Мы уже знаем, что Варлам «ненавидел» домашнее хозяйство и не любил пасти отцовских гусей. А любил ли пасти гусей, скажем, Игорь Северянин, любимый поэт его юности? (О том, любили ли пасти гусей в своем детстве другие его любимые поэты — Пушкин и Лермонтов, Блок и Анненский, спрашивать, видимо, не надо.) Так что можно констатировать, что у Шаламова с детства сформировались основные типологические черты поэтической — если угодно, романтической — личности. Маленький человечек, который, прочтя первые книжки, начал составлять из них литературные пасьянсы, «играть в фантики», как он это сам называл, уединясь на своем любимом сундуке, где и спал… Не прообраз ли это будущего автора великолепных, неповторимых стихов и столь же великолепной, неповторимой прозы?
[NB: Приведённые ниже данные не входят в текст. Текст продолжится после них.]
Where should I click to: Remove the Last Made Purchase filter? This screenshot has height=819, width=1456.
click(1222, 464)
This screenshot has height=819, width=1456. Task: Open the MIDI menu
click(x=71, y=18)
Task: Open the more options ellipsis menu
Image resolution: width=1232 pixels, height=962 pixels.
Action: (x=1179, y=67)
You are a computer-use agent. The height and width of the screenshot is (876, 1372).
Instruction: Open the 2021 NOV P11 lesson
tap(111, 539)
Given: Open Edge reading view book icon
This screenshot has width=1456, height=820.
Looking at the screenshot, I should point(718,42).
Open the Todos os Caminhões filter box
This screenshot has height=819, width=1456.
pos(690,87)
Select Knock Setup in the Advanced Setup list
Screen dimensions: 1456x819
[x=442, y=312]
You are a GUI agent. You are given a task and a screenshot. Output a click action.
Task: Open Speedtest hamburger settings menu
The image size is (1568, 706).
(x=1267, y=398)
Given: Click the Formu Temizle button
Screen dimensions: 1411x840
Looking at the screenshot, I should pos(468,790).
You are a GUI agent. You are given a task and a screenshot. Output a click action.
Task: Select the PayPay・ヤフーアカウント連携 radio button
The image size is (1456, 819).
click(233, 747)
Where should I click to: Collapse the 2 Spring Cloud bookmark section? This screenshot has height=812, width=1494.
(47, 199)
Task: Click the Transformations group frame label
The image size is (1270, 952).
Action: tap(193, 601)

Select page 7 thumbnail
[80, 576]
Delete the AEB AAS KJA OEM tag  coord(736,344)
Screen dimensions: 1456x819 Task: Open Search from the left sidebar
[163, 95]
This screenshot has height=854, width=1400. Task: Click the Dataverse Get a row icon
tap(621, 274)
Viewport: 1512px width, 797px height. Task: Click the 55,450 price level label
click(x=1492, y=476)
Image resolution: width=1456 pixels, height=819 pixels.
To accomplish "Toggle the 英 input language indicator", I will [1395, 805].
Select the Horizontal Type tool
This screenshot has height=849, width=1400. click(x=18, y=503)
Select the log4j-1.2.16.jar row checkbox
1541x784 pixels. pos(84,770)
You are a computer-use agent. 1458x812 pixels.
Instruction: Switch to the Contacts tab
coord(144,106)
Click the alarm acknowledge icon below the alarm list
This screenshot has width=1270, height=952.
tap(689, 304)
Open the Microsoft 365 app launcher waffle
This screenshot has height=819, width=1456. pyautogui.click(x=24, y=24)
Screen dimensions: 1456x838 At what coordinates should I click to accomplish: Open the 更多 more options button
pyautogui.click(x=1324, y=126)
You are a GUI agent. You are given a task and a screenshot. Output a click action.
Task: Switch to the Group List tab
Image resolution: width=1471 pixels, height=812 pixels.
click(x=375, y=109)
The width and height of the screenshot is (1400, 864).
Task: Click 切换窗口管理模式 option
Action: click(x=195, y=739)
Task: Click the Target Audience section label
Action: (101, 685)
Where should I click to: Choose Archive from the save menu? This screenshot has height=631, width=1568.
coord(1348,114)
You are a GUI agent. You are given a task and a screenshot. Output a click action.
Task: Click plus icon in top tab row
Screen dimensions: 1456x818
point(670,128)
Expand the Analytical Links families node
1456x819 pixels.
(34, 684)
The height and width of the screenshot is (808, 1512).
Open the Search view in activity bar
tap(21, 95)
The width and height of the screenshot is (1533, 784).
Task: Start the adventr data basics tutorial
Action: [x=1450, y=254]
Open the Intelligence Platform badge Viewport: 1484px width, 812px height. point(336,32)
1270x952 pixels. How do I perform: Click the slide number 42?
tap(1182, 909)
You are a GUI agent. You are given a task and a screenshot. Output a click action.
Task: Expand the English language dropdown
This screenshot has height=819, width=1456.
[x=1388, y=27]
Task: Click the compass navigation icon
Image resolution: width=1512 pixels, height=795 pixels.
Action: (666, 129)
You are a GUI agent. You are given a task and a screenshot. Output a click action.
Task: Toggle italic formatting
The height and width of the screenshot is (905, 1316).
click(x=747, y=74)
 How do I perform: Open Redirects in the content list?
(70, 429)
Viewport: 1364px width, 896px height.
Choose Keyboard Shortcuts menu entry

Но до той поры было еще далеко. Дома, в Вологде, предстояло пройти по крайней мере школу и так называемые внешкольные подростковые увлечения.
Школу Варлам окончил в 1923 году, одним из лучших — а точнее, лучшим — учеником. На сохранившейся фотографии выпускников ЕТШ № 6 второй ступени Варлам — на самом почетном месте, в белой рубашке (которую посоветовали надеть по такому случаю, видимо, родители). Сохранилась и его школьная характеристика: «Юноша с ярко выраженной индивидуальностью, энергичный, сознательный, с большими запросами, пытливым умом. Отличается большим развитием; по всем предметам работает очень хорошо. Имеет склонность к естественным наукам».